O coordenador regional da Associação Nacional dos Transportes Públicos (ANTP), Willian de Aquino, classifica a via como congestionada:

— Não demora muito para ela ficar saturada. Isso vai acontecer quando passar a receber entre 150 mil e 160 mil veículos por dia.

Uma cláusula fixada em 2005 pelo nono aditivo ao contrato pode dificultar, mas não impedir, um acordo com a Lamsa, segundo o advogado Hermano Cabernite, especialista em direito administrativo. Pelo dispositivo, "não constitui motivo hábil a justificar eventual reequilíbrio financeiro a variação, a menos ou a mais, do volume de tráfego futuro”.

— Entendo que a prefeitura poderá modificar unilateralmente o contrato. Caso não ocorra um acordo entre as partes, se a Lamsa discordar, poderá submeter o caso à Justiça, onde será analisada a superposição ou não do interesse público. A lei 8.666 (que trata de licitações) confere à administração pública prerrogativas especiais, dentre elas a de modificar contratos unilateralmente, para melhor adequá-los às finalidades de interesse público, ressaltando, entretanto, os direitos do contratado — avalia Carbernite.

Uma análise das demonstrações contábeis, feita pelos economistas Gilberto Braga, Marcos Heringer e Fabrice Blancard, do Instituto Brasileiro de Mercado de Capitais (Ibmec), revela que, no ano passado, a margem líquida da Lamsa chegou a 36,7%, enquanto a alcançada pelo setor que explora rodovias no país foi de 15,2%, em média. Isso significa que, a cada vez que um motorista pagava a tarifa básica da Linha Amarela, que era R$ 5,50 em 2014, caíam no bolso da concessionária R$ 2,02. Os 63,3% restantes da arrecadação foram usados para pagar todas as despesas: obras, equipamentos, financiamentos, operação e impostos.

— A Linha Amarela é um negócio da China — diz Gilberto Braga.

Desta vez, a ampliação do prazo de concessão ficará de fora da mesa de negociações da prefeitura com a Lamsa — controlada pela Invepar, que tem como acionistas o BB Fundo de Investimentos em Ações, a Federação dos Economiários Federais (Funcef), a Fundação Petrobras de Seguridade Social (Petros) e a OAS Infraestrutura. É que, após duas renovações, o contrato alcançará em 2037 os 40 anos, máximo permitido por lei.

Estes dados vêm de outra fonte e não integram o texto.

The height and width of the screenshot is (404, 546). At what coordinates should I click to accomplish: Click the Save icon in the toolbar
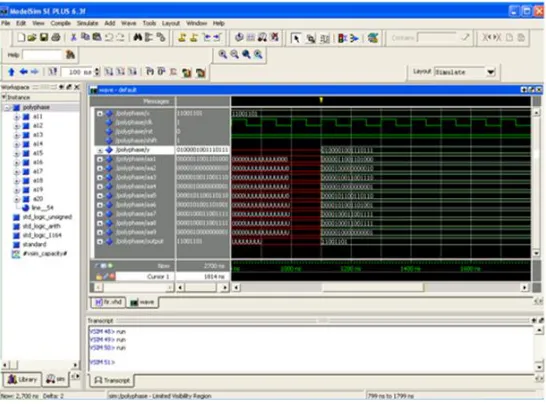[44, 37]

O engenheiro civil Eduardo Marinho, de 50 anos, que mora na Barra e trabalha no Fundão, está na torcida pela redução da tarifa (a básica atualmente é R$ 5,90) ou para que ela deixe de ser cobrada nos dois sentidos. Como Juliana, ele transformou o Waze num aliado.

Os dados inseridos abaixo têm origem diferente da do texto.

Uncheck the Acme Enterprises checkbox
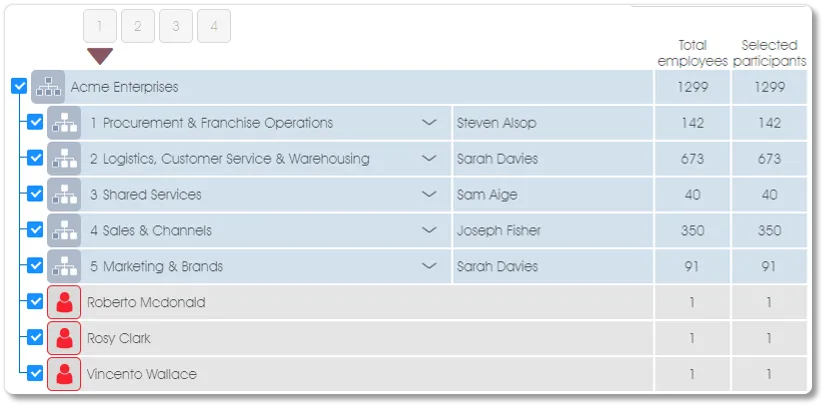The image size is (827, 409). (x=19, y=87)
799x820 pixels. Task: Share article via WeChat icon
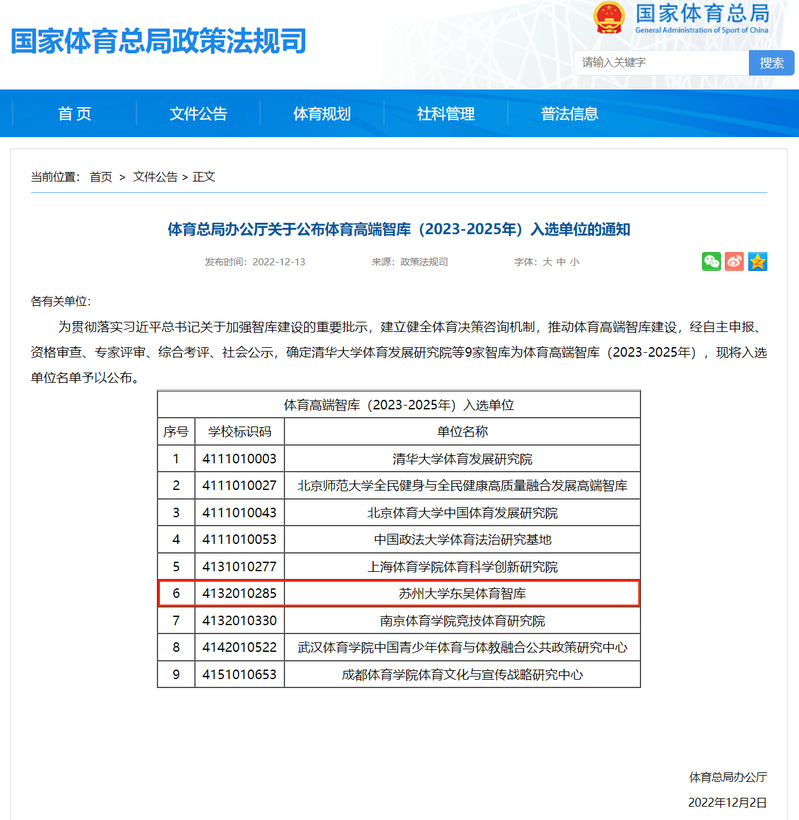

— Avalio o custo/benefício. Se a diferença de tempo for de até dez minutos, vou pela Zona Sul em vez da Linha Amarela, para não pagar pedágio — conta o engenheiro.

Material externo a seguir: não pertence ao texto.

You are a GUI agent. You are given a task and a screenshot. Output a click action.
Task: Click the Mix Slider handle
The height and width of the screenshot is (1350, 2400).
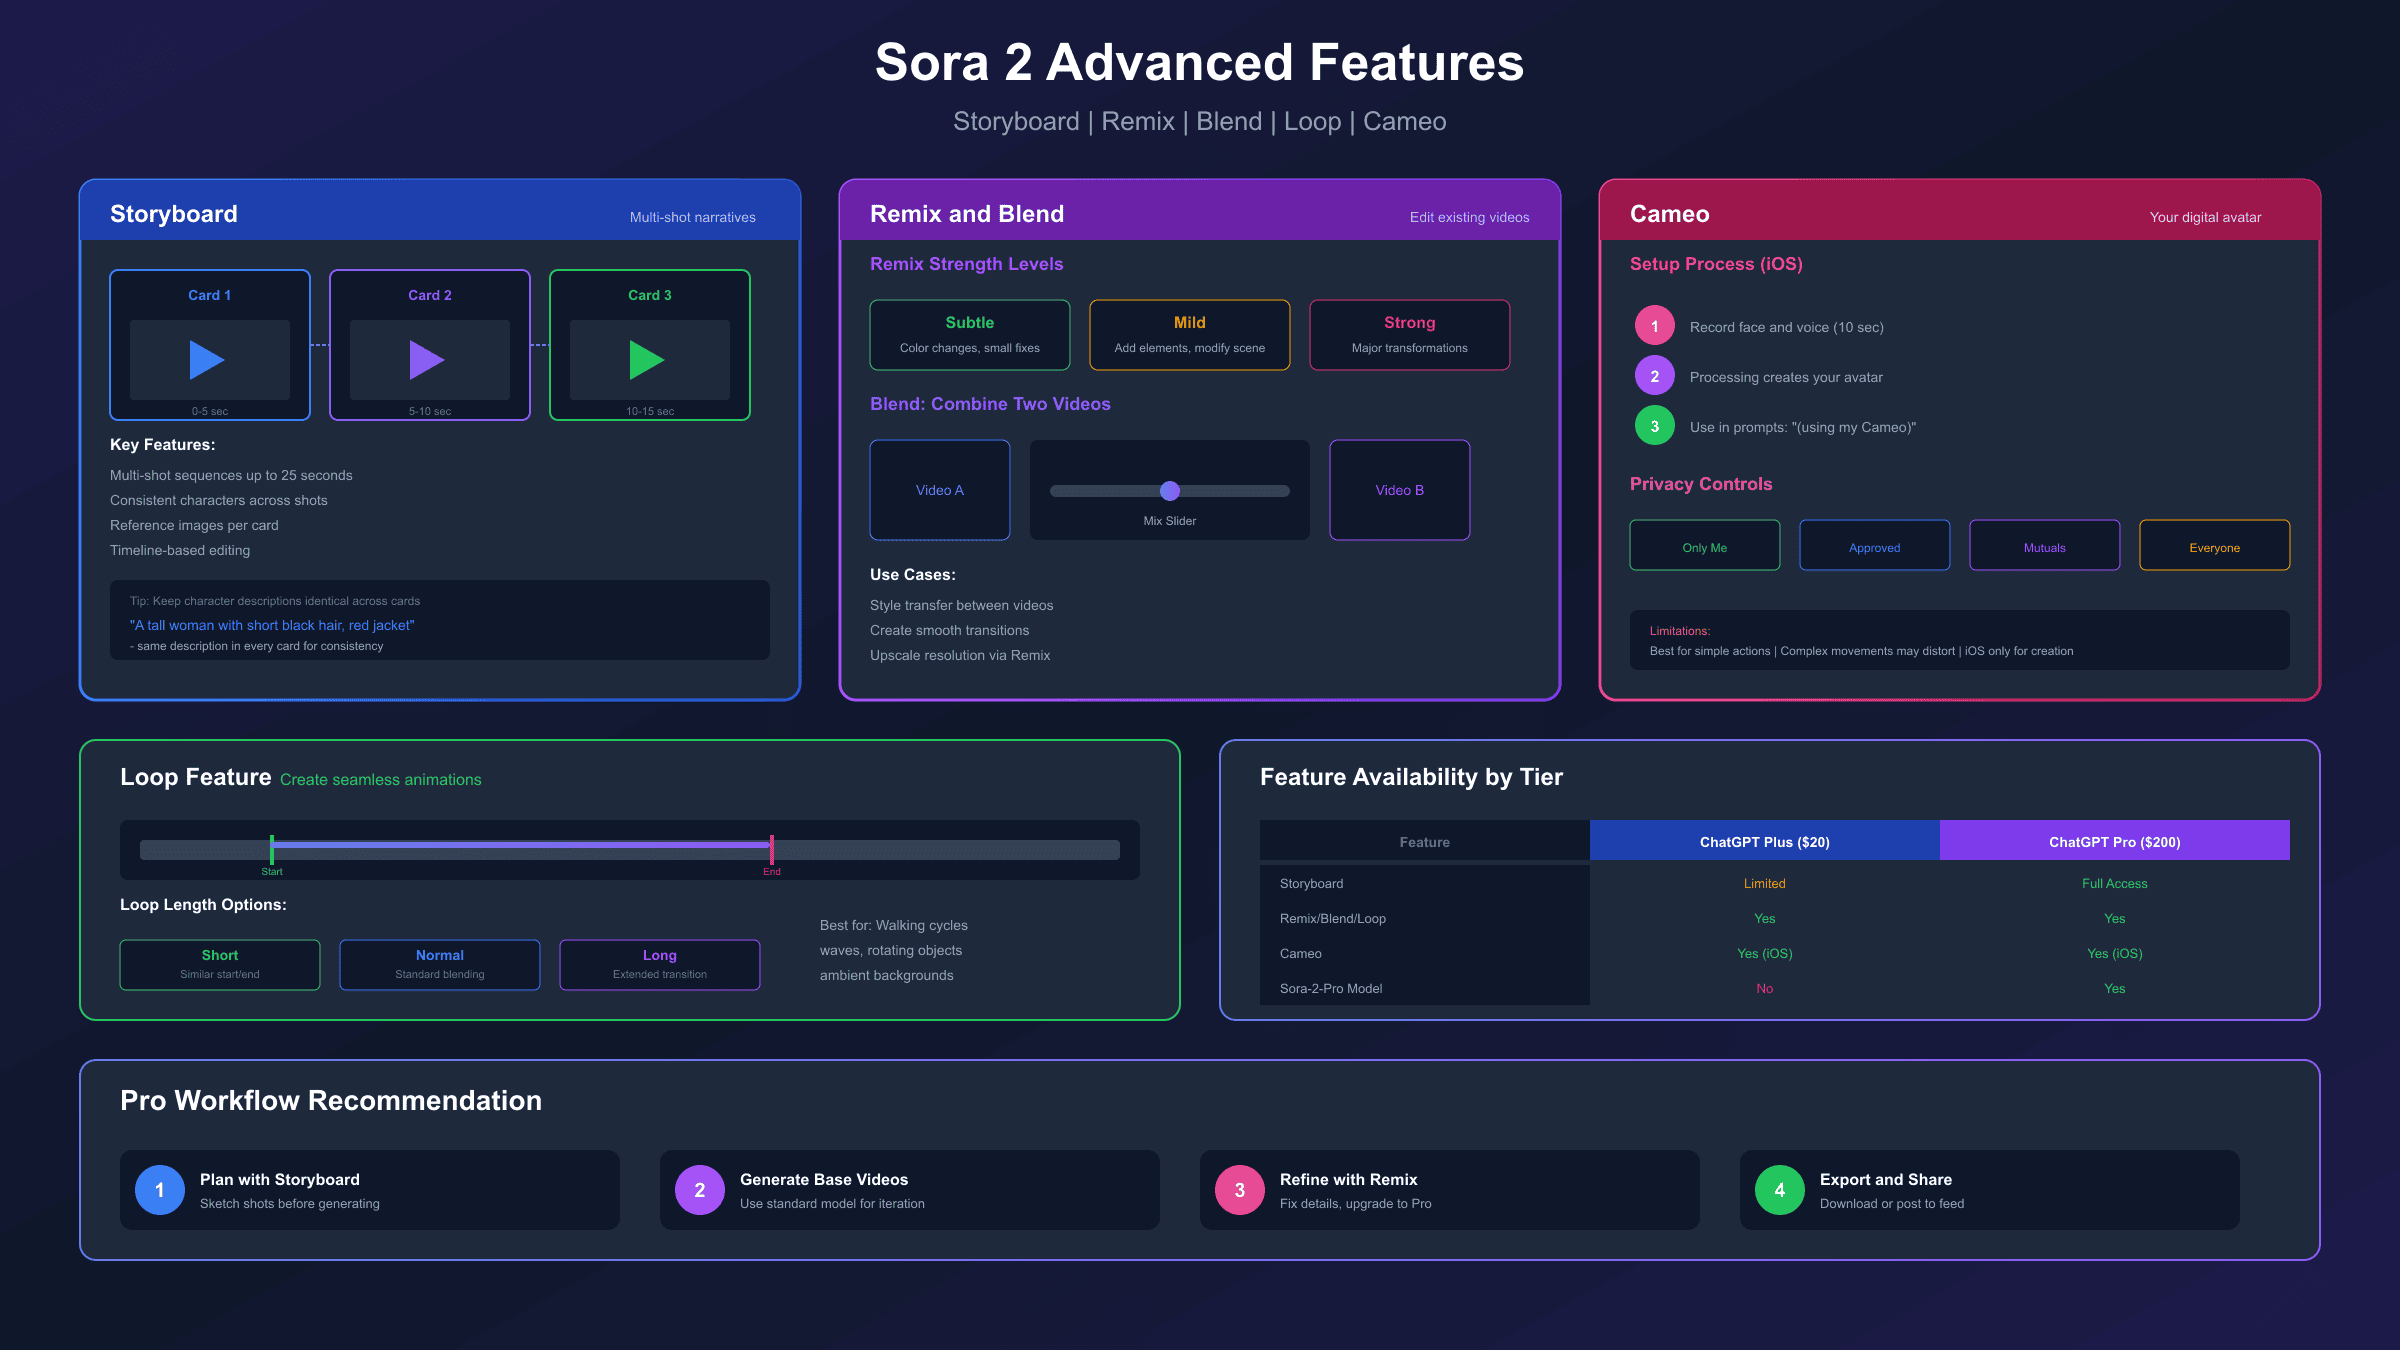[1169, 491]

Após uma análise de técnicos de seu gabinete dos aditivos e outros documentos fornecidos pelo TCM ao GLOBO, a vereadora Teresa Bergher (PSDB) decidiu encaminhar uma representação ao Ministério Público, pedindo que o contrato seja investigado:

— A empresa vem tendo uma margem de lucro muito alta, e quem paga é o cidadão.

Aprovado pela Câmara, um projeto do vereador Eduardo Moura (PSC), que determina o fim do pedágio duplo para carros e motos que transitarem por vias municipais no período de duas horas, foi vetado pelo prefeito Eduardo Paes. Agora, volta a ser analisado pelo Legislativo.

— A tarifa nos dois sentidos é abusiva — reclama o inspetor de solda Thiago França do Carmo, de 34 anos.

Pelo 11º aditivo, o pedágio teve um reajuste de 2,32% acima do IPCA-E, entre 2012 e 2015. Em contrapartida, a Lamsa arcou com obras que totalizaram R$ 251 milhões ( R$ 354,2 milhões, corrigidos pelo IPCA-E), inclusive fora da Linha Amarela. Foram incluídos no pacote, por exemplo, a recuperação do pavimento da Linha Vermelha e o alargamento de um trecho da pista lateral da Avenida Brasil, em frente à Fiocruz.

— Por que não promover a competição para a renovação do contrato? — questiona o economista Claudio Frischtak, que critica a decisão da prefeitura de prorrogar o contrato, que venceria em 2022. — A solução para baratear o pedágio, como aconteceu na Ponte Rio-Niterói, passa pela licitação.

Em junho, o pedágio para automóveis na RioNiterói caiu de R$ 5,20 para R$ 3,70, quando a EcoPonte (grupo EcoRodovias) passou a administrar a via, no lugar da CCR. Porém, números da Agência Nacional de Transportes Terrestres (ANTT) indicam que o fluxo se manteve estável, em cerca de 80 mil veículos/dia.

TRANSOLÍMPICO: NOVA VIA URBANA COM PEDÁGIO

A Lamsa não forneceu o total arrecadado desde 1998. E Arraes afirma que solicitou à empresa, mas ainda não recebeu a informação. As demonstrações contábeis disponíveis na internet, de 2007 a 2014, permitem verificar que, nesses oito anos, o lucro líquido da concessionária foi de R$ 871,63 milhões, atualizados pelo IPCA-E. Quanto aos investimentos da empresa em obras e os custos com o atraso do início do pedágio (que constam dos aditivos), eles totalizam R$ 871.639.885,61, atualizados. Ficam de fora gastos com operação e manutenção.

Por e-mail, a Lamsa informa que, "no período de 2007 a 2014, investiu em melhorias na via e na prestação de serviços operacionais aproximadamente R$ 900 milhões”. Porém, não relaciona o que foi feito.

Depois da Linha Amarela, o corredor Transolímpico (Jacarepaguá-Deodoro), que deve ficar fica pronto antes das Olimpíadas, será a próxima via urbana do Rio com cobrança de pedágio. Por ali, passarão ainda ônibus articulados (BRTs).

A preços atuais, a tarifa básica do Transolímpico deve ser igual à da Linha Amarela (R$ 5,90). Dos 25 quilômetros do corredor, 13 serão operados pelo consórcio Via Rio (Invepar, Odebrecht Transport e CCR). O trecho entre o Parque Olímpico e o Recreio ficará sob a responsabilidade da prefeitura.